NATAL BERSAMA DAN TAHUN BARU Sejarah, Hukum, dan Solusinya



Pendahuluan
Dari Abu Hurairah r.a , Rasulullah saw bersabda:
لاَ تَقُومُ السَّاعَةُ حَتَّى تَأْخُذَ أُمَّتِي بِأَخْذِ القُرُونِ قَبْلَهَا، شِبْرًا بِشِبْرٍ وَذِرَاعًا بِذِرَاعٍ»، فَقِيلَ: يَا رَسُولَ اللَّهِ، كَفَارِسَ وَالرُّومِ؟ فَقَالَ: وَمَنِ النَّاسُ إِلَّا أُولَئِكَ
“Hari kiamat tak bakalan terjadi hingga umatku meniru generasi-generasi sebelumnya, sejengkal demi sejengkal, sehasta demi sehasta.” Ditanyakan, “Wahai Rasulullah, seperti Persi dan Romawi?” Nabi menjawab: “Manusia mana lagi selain mereka itu?” (HR. Bukhory no. 7319)

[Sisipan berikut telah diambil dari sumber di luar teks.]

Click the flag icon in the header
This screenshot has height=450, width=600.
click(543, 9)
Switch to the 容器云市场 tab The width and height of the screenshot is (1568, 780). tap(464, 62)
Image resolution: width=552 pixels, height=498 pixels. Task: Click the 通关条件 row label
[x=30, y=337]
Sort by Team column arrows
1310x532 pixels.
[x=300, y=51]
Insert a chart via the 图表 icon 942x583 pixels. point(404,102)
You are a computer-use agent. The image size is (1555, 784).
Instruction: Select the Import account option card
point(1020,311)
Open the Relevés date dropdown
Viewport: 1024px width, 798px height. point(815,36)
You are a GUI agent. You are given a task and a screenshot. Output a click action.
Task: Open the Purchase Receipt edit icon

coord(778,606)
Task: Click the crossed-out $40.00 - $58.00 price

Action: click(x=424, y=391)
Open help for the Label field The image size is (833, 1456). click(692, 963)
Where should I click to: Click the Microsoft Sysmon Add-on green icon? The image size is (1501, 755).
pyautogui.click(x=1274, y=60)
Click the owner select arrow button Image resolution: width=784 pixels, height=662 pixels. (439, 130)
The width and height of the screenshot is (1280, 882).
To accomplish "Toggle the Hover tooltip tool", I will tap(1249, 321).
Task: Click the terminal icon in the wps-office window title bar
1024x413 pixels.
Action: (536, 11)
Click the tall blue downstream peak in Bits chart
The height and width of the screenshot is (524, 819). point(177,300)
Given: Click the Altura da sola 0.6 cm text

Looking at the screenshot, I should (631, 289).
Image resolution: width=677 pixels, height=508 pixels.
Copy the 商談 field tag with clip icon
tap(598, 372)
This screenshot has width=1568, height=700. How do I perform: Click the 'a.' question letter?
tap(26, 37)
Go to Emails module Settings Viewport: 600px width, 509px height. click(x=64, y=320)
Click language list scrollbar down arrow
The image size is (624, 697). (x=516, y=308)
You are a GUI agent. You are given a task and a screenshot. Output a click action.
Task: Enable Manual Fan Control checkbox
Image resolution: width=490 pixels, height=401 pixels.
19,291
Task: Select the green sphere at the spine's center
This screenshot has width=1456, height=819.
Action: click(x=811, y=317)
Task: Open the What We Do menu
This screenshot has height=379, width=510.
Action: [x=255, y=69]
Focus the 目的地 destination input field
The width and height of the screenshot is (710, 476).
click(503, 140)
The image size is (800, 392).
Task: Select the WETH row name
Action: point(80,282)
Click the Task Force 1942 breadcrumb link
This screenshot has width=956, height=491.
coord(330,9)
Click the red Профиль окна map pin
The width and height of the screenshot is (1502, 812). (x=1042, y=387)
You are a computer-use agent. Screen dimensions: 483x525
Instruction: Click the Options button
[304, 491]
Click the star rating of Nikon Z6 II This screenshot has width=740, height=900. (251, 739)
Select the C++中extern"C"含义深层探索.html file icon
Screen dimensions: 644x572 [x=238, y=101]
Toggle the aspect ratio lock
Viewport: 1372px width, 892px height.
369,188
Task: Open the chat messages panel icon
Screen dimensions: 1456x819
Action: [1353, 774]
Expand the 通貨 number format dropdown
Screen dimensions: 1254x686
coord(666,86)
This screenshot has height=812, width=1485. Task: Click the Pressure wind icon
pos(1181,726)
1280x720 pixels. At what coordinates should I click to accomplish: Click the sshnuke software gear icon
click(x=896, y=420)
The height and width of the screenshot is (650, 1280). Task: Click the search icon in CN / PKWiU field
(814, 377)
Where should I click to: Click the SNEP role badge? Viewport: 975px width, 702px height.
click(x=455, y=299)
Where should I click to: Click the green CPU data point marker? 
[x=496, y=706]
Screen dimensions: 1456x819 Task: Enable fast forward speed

Dalam riwayat dari Abu Sa’id al Khudri Rasulullah bersabda:
لَتَتْبَعُنَّ سَنَنَ مَنْ كَانَ قَبْلَكُمْ، شِبْرًا شِبْرًا وَذِرَاعًا بِذِرَاعٍ، حَتَّى لَوْ دَخَلُوا جُحْرَ ضَبٍّ تَبِعْتُمُوهُمْ» ، قُلْنَا: يَا رَسُولَ اللَّهِ، اليَهُودُ وَالنَّصَارَى؟ قَالَ: «فَمَنْ
“Sungguh, engkau akan mengikuti tradisi orang-orang sebelum kalian, sehasta demi sehasta, sejengkal demi sejengkal, hingga kalaulah mereka masuk liang biawak, niscaya kalian mengikuti mereka.” Kami bertanya, “Wahai Rasulullah, Yahudi dan nasranikah?” Nabi menjawab: “Siapa lagi kalau bukan mereka?” (HR. Bukhory no. 7320)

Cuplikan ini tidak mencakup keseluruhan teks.